O Brasil voltou para o segundo tempo com Alex no lugar de Rafa Luz, mas com a pontaria descalibrada. Foram quase quatro minutos sem pontuar. Melhor para a Nova Zelândia, que abriu seis, sua maior diferença no jogo. A Seleção só voltou a mexer no marcador na metade do período. Com cinco pontos seguidos de Alex, a diferença caiu para um. A marcação voltou a funcionar e o Brasil voltou à liderança com uma bola de três de Marquinhos. Leandrinho repetiu a dose, e a vantagem pulou para cinco a pouco mais de três minutos para o fim. Alex mudou o jogo e, com outra de três, colocou a Seleção com oito de vantagem. A Nova Zelândia se perdeu, e com cinco pontos seguidos de Rafa Luz e uma bola de três de Marquinhos, a diferença chegou a 14. Leandrinho ainda marcou mais dois, e o Brasil entrou no período final vencendo por 78 a 62.

Embalado por um terceiro quarto avassalador, o Brasil começou comandando as ações nos dez minutos finais. Apesar das muitas trocas feitas pelo técnico Aleksandar Petrovic, a Seleção continuou com uma marcação agressiva e manteve a vantagem na casa dos 16 pontos. A Nova Zelândia diminuiu o prejuízo para oito pontos a dois minutos do fim e até esboçou uma reação. Mas não passou disso. Com segurança e muita maturidade, a Seleção segurou a vantagem e estreou com uma ótima vitória na China.

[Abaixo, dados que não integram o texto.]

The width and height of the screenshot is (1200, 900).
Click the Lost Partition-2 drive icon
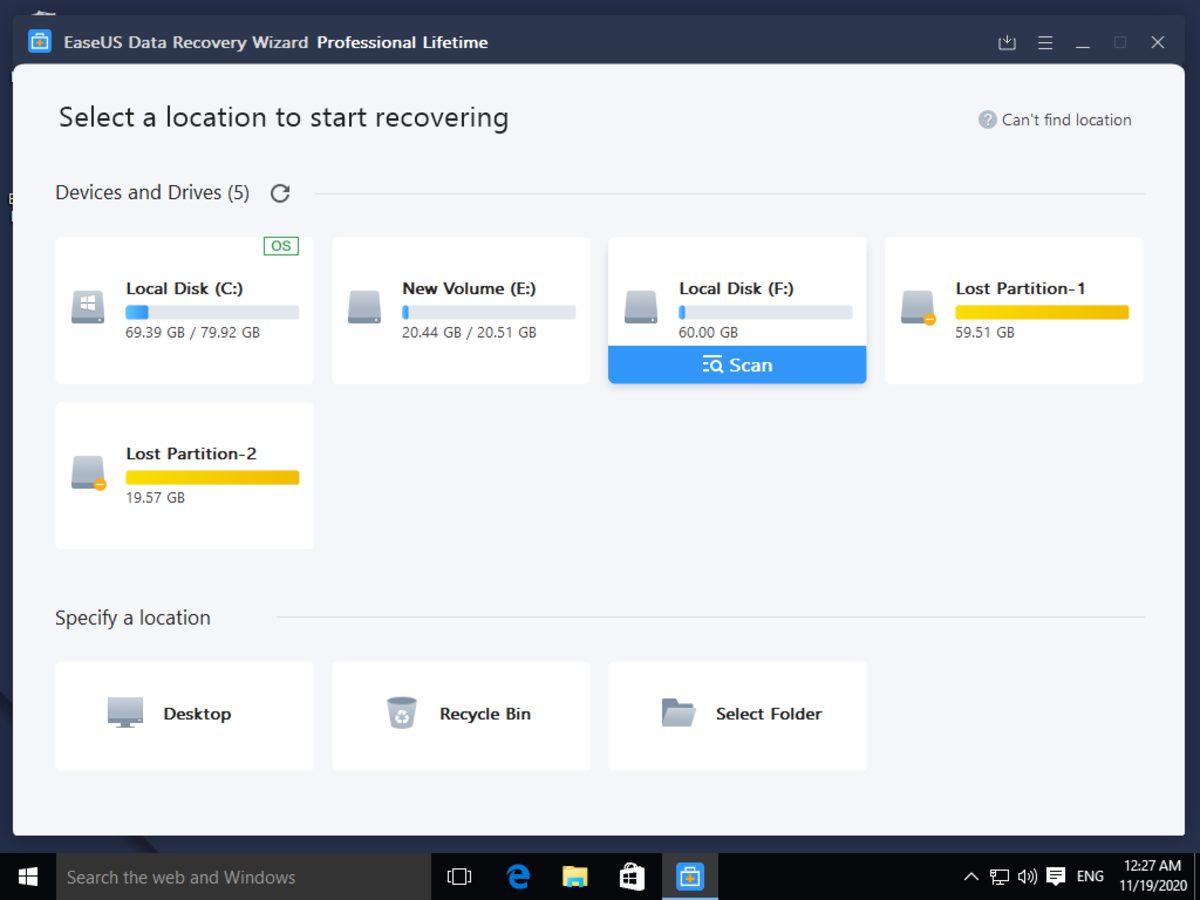pos(88,472)
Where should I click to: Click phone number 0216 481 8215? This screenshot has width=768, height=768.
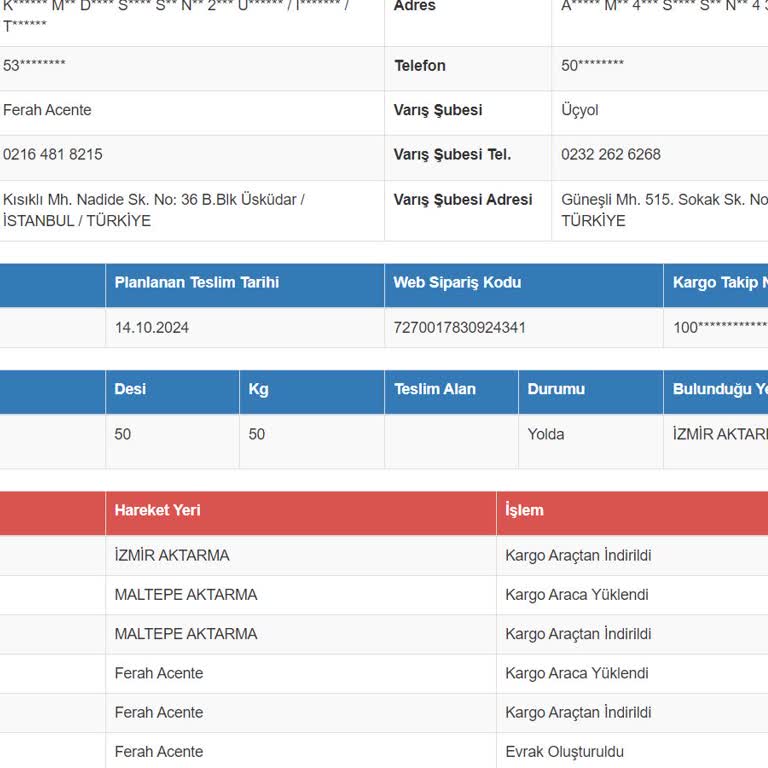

Após a partida, o cestinha Leandrinho, com 22 pontos, falou sobre a melhora da equipe no terceiro quarto. “No primeiro tempo eles contaram muito com as bolas de três, principalmente do armador Webster, a gente não conseguiu controlá-lo, então o jogo ficou perigoso. No segundo tempo o coach conversou com a gente, fez um grande trabalho colocando o Alex, acho que a entrada dele, o porte atlético que ele tem, essa força tanto na defesa quanto no ataque, foi o algo mais pra gente ter a bola na mão, sair no contra-ataque e garantir a vitória”.

Leandrinho também falou sobre o carinho que vem recebendo dos fãs chineses. “Gratificante o amor e o carinho que eles têm, eu tento retribuir da melhor forma, principalmente quando estou perto deles, e chego a ficar surpreso com tantas fotos que eu já tirei, tantos autógrafos que eu dei, então só tenho a agradecer a todos os fãs chineses”.

O técnico Aleksandar Petrovic avaliou a atuação da equipe brasileira e fez questão de destacar a entrada do ala Alex. “Foi importante porque o Alex estava há 10 dias sem treinar, inclusive chegou a correr o risco de ser cortado, e ele entrou e mudou o jogo, mudou o ritmo da partida, conseguiu neutralizar o maior pontuador da Nova Zelândia, então eu parabenizo o Alex, pois a entrada dele foi determinante para a vitória. Leandrinho também foi muito bem e no final matou a partida. Foi um jogo atípico, contra um time muito diferente de todos os outros que enfrentamos durante a nossa preparação, um time que joga com quatro jogadores abertos chutando bolas de três o tempo inteiro, por isso foi um jogo muito perigoso. Fico feliz com a atitude da equipe e a maneira como ela se comportou, principalmente na segunda etapa”.